→ СПИСОК ЗАДАНИЙ:
• a. Кого, по словам Ключевского в отрывке о Ключевском и «Недоросле», капитанская дочь М. И. Миронова предпочла гвардейцу Швабрину?
• b. Почему, согласно отрывку о Ключевском и «Недоросле», Митрофан вовсе не «сбивается в карикатуру»? Ответьте в одном–трех предложениях.
• c. Продолжите отрывок о Ключевском и «Недоросле», начав сразу после его последнего предложения.

→ ЦИТИРУЕМЫЙ ТЕКСТ:
• • •

Противопоставляя судьбу среднего русского дворянина шумной судьбе высшего дворянства, находившего приют в столичной гвардии, Ключевский писал:
"Скромнее была судьба наших Митрофанов. Они всегда учились понемногу, сквозь слезы при Петре I, со скукой при Екатерине II, не делали правительство, но решительно сделали нашу военную историю XVIII века. Это – пехотные армейские офицеры, и в этом чине они протоптали славный путь от Кунерсдорфа до Рымника и до Нови. Они с русскими солдатами вынесли на своих плечах дорогие лавры Минихов, Румянцевых и Суворовых".
И дальше он говорил: "Недаром и капитанская дочь М. И. Миронова предпочла добродушного армейца Гринева остроумному и знакомому с французской литературой гвардейцу Швабрину. Историку XVIII века остается одобрить и сочувствие Пушкина и вкус Марьи Ивановны" .
Историк Ключевский прав во многом, но только не в своем отношении к фонвизинскому "Недорослю". Митрофан вовсе не "сбивается в карикатуру", он и задуман как карикатура, как образ САТИРИЧЕСКИЙ. И Пушкин и Фонвизин – оба они сказали о дворянском недоросле правду. Просто Фонвизин сгустил отрицательные свойства недорослей (о которых упоминает и Ключевский: "учились понемногу... сквозь слезы... со скукой").

• • •

→ ИСХОДНЫЙ МАТЕРИАЛ:
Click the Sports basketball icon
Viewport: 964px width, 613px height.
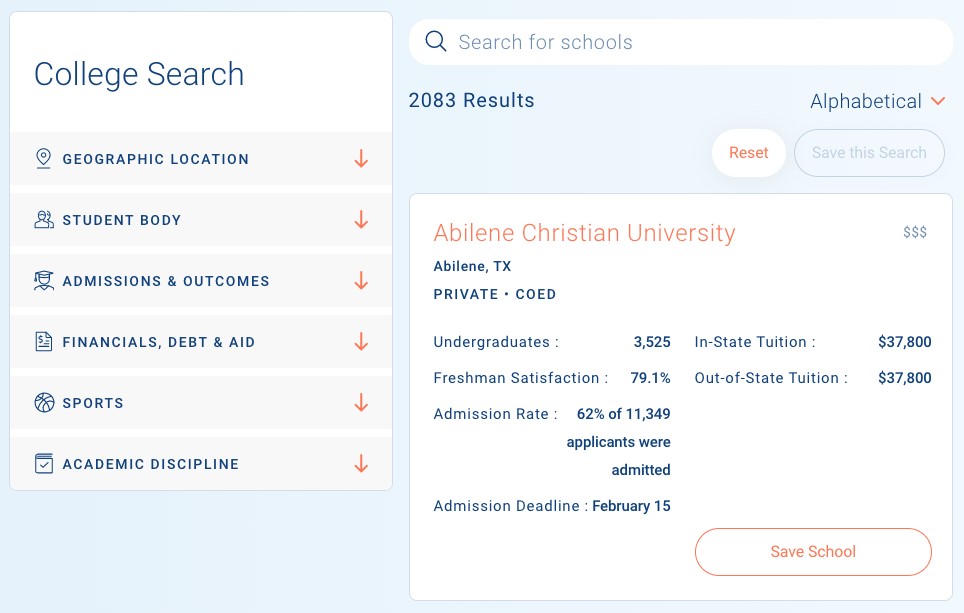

• • •

→ ОТВЕТЫ НА ЗАДАНИЯ:
• a. Добродушного армейца Гринева.

• b. Митрофан с самого начала задуман как карикатура, как сатирический образ. Фонвизин намеренно сгустил отрицательные свойства недорослей, о которых упоминает и сам Ключевский.

• c.
Для Пушкина время Митрофанов и Гриневых стало уже историей. А Фонвизин, современник Митрофана, заботился об исправлении существующих нравов. Ведь человеку, как и обществу, иногда бывает очень полезно увидеть свои пороки сквозь увеличительное стекло.
Кстати, говорят, что комедия Фонвизина имела и самое прямое действие. По мнению иных его современников, Митрофан был карикатурой на знакомого Фонвизину дворянского мальчика Сашу Оленина. И карикатура произвела на юного Оленина такое впечатление, что он набросился на учебу, учился в Страсбурге и Дрездене, стал одним из образованнейших людей России и даже президентом Академии художеств...

Сто пятьдесят Дон Жуанов

Вы скажете:
– Ну, хорошо, Фонвизин и Пушкин оба написали правду. Это понятно. Только, может, все объясняется гораздо проще? Ведь они писали об одном и том же явлении, а не об одном и том же человеке. Пушкин мог взять хорошего недоросля, Фонвизин – плохого. Только и всего!
Но в том-то и дело, что очень часто разные писатели изображали даже одного и того же РЕАЛЬНОГО, действительно существовавшего человека так, что эти образы были похожи друг на друга ничуть не больше, чем Петруша Гринев на Митрофанушку Простакова.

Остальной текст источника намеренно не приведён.